Pour la première fois, un rapport de l'Anses, exhumé par le Journal du Dimanche, établit un lien direct entre les nitrites présents dans la charcuterie et le risque accru de cancer, notamment le cancer du colon.
Les additifs E249 (nitrite de potassium), E250 (nitrite de sodium), E251 (nitrate de sodium) et E252 (nitrate de potassium) se retrouvent dans environ 12 000 produits alimentaires en France, surtout dans certains jambons industriels. Leur utilisation est vivement dénoncée par diverses ONG, dont Foodwatch et la Ligue contre le cancer, qui mettent en lumière leur caractère cancérogène depuis 2019.
Le rapport de l'Anses, prévu pour être présenté le 12 juillet, mettra en avant les risques liés à ces conservateurs, souvent responsables de la couleur rose caractéristique du jambon. Selon des sources du Journal du Dimanche, l'agence recommande de limiter l'exposition de la population à ces substances, soulignant un besoin urgent d'augmenter la sécurité sanitaire.
Une analyse inquiétante sur le cancer du colon
En 2018, l’Organisation mondiale de la santé (OMS) avait déjà évalué qu'environ 4 000 cas de cancers du colon en France pouvaient être attribués à la consommation de charcuterie. Bien que ce lien n'ait pas été formellement établi auparavant, de récentes études épidémiologiques suggèrent désormais qu'une hausse du risque de cancer est très probable. Les nitrites, bien qu'inoffensifs en soi, peuvent devenir toxiques lorsqu'ils interagissent avec d'autres composés de la charcuterie et au cours des phases de digestion.

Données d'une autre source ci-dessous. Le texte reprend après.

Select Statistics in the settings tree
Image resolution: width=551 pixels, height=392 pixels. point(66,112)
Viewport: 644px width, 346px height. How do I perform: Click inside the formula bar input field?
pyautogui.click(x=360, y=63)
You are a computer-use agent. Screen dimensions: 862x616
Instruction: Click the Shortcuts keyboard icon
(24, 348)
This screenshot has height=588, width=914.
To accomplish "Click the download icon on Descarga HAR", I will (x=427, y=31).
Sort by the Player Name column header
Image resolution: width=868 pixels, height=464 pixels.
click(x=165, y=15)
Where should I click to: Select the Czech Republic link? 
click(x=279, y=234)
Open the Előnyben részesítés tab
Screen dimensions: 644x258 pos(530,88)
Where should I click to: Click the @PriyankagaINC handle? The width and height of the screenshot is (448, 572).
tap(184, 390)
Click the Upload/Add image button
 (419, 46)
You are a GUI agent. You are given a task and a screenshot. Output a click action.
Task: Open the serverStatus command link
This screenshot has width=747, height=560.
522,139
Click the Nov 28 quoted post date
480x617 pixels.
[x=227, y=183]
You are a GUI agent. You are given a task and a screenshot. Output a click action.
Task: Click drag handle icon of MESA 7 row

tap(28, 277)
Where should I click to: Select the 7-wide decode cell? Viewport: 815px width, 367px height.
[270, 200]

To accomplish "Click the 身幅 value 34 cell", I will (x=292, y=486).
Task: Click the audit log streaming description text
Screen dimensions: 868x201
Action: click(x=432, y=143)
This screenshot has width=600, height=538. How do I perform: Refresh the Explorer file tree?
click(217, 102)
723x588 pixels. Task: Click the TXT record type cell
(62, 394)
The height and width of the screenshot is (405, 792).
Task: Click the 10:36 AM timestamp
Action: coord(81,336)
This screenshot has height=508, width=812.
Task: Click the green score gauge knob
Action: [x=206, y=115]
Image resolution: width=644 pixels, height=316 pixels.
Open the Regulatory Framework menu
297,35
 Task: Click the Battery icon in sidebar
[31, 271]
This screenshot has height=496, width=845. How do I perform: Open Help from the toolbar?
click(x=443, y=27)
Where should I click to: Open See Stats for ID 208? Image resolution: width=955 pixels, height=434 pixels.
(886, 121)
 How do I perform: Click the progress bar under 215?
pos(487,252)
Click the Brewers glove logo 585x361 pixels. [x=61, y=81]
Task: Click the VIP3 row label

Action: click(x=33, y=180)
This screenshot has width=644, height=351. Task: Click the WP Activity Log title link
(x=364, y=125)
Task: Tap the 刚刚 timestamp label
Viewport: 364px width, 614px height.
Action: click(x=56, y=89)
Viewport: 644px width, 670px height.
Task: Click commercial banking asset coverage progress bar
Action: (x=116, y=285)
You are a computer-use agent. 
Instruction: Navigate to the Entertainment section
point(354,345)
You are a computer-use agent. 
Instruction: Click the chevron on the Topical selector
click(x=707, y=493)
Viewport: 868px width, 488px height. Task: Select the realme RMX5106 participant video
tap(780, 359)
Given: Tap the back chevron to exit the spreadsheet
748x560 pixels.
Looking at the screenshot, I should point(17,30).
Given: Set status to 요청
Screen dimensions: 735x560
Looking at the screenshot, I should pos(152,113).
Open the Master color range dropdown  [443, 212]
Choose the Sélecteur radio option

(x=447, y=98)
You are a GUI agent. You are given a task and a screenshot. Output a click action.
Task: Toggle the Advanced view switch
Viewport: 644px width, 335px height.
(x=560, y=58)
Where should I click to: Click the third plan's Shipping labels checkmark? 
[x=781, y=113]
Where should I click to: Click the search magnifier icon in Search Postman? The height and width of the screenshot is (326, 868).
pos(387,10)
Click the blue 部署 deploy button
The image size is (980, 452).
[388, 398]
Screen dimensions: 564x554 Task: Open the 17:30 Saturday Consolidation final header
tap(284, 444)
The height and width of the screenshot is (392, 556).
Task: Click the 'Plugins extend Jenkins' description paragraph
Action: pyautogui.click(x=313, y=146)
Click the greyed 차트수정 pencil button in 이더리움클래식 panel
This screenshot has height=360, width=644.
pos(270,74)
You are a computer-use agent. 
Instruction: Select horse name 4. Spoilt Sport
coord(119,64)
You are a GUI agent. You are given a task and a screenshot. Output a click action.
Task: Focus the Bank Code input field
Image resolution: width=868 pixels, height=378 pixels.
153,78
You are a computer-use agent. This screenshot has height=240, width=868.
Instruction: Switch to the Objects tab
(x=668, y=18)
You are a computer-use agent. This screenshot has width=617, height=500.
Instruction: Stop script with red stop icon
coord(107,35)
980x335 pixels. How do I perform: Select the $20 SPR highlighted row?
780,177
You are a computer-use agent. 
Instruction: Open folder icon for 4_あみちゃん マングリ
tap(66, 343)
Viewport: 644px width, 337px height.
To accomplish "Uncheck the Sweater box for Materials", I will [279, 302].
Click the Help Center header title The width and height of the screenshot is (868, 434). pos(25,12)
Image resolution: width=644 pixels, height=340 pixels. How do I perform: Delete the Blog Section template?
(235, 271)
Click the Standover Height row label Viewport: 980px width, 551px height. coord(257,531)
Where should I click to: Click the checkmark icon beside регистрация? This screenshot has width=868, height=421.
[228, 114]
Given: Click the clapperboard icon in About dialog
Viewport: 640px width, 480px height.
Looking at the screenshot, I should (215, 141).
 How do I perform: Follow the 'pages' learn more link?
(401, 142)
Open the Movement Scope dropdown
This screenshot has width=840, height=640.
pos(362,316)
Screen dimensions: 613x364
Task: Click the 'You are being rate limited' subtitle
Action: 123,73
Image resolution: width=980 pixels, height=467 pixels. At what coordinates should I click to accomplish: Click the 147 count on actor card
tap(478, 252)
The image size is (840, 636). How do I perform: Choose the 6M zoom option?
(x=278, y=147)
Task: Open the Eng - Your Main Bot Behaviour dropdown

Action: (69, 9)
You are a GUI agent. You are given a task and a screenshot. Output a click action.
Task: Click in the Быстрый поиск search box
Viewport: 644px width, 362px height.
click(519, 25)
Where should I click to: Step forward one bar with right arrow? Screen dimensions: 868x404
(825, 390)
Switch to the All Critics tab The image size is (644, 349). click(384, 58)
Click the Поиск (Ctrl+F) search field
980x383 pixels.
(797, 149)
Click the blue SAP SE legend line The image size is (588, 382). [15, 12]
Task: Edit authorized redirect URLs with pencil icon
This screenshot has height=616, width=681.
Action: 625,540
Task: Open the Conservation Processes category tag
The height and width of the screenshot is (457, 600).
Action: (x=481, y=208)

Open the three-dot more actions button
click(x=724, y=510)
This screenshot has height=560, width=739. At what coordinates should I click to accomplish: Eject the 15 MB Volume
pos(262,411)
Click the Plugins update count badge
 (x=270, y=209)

La législation dans le viseur
La dangerosité des nitrites a déjà été mentionnée par trois députés dans un rapport de 2021, plaidant pour une interdiction progressive de ces additifs dans la charcuterie. Ils suggéraient d'interdire leur utilisation dès le 1er janvier 2023 pour les produits à base de viande non traités thermiquement et jusqu’au 1er janvier 2025 pour l’ensemble des produits de charcuterie.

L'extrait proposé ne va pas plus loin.